The Prose Edda

Etymology

The etymology of "Edda" remains uncertain. There are many hypotheses, and little agreement.

Some argue that the word derives from the name of Oddi, a town in the south of Iceland where Snorri was raised. Edda could therefore mean "book of Oddi." However, this assumption is generally rejected.
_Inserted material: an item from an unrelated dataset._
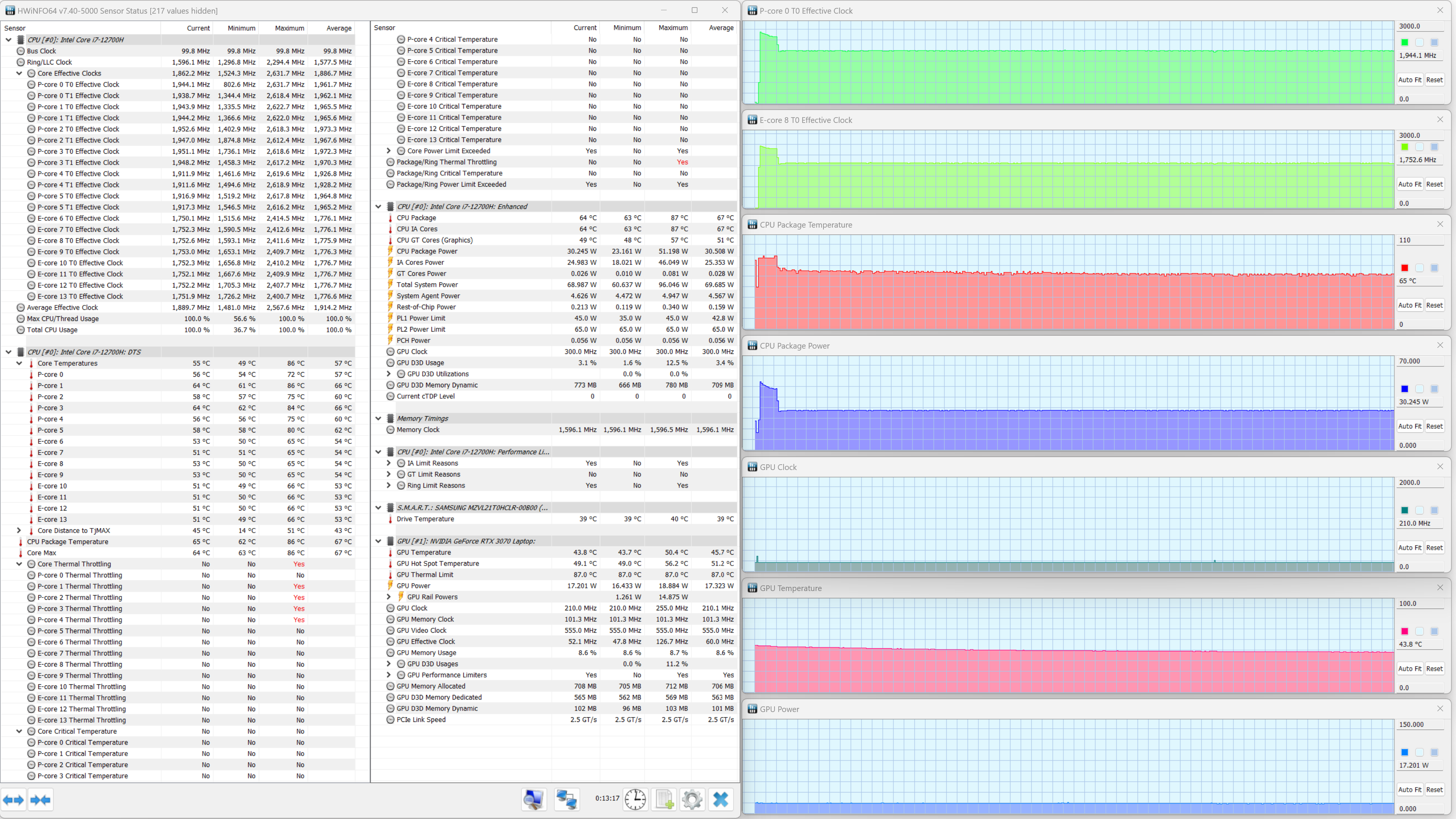Image resolution: width=1456 pixels, height=819 pixels.
Task: Expand the IA Limit Reasons row
Action: pos(389,463)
Anthony Faulkes, author of an edition and an English translation of the Edda, considered this was "unlikely, both in terms of linguistics and history"[4] since Snorri was no longer living at Oddi when he composed his work.

Another connection was made with the word "óðr", which means "poetry or inspiration" in Old Norse.[4] According to Faulkes, though such a connection is plausible semantically, it is unlikely that "Edda" could have been coined in the 13th century on the basis of "óðr", because such a development "would have had to have taken place gradually", and "Edda" in the sense of "poetics" is not likely to have existed in the preliterary period.[5]

Edda also means "great-parent", a word used by Snorri himself in the Skáldskaparmál. That is, with the same meaning, the name of a character in the Rigsthula and other medieval texts. This hypothesis has attracted François-Xavier Dillmann, author of a French translation of the Edda, who said "it seems likely that this person's name was chosen as the title of the work due to the fact that it was a collection of ancient knowledge"[6] or, in the words of Régis Boyer, the "grandparent of all sacred knowledge".[7]

A final hypothesis is derived from the Latin "edo", meaning "I write". It relies on the fact that the word "kredda" (meaning "belief") is certified and comes from the Latin "credo", "I believe." It seems likely Snorri would have been able to invent the word. Edda in this case could be translated as "Poetic Art". This is the meaning that the word was then given in the Middle Ages.[4]

The name Sæmundar Edda was given by the Bishop Brynjólfur Sveinsson to the collection of poems contained in the Codex Regius, many of which are quoted by Snorri. Brynjólfur, along with many others of his time incorrectly believed that they were collected by Sæmundr fróði[8] (therefore before the drafting of the Edda of Snorri), and so the Poetic Edda is also known as the Elder Edda.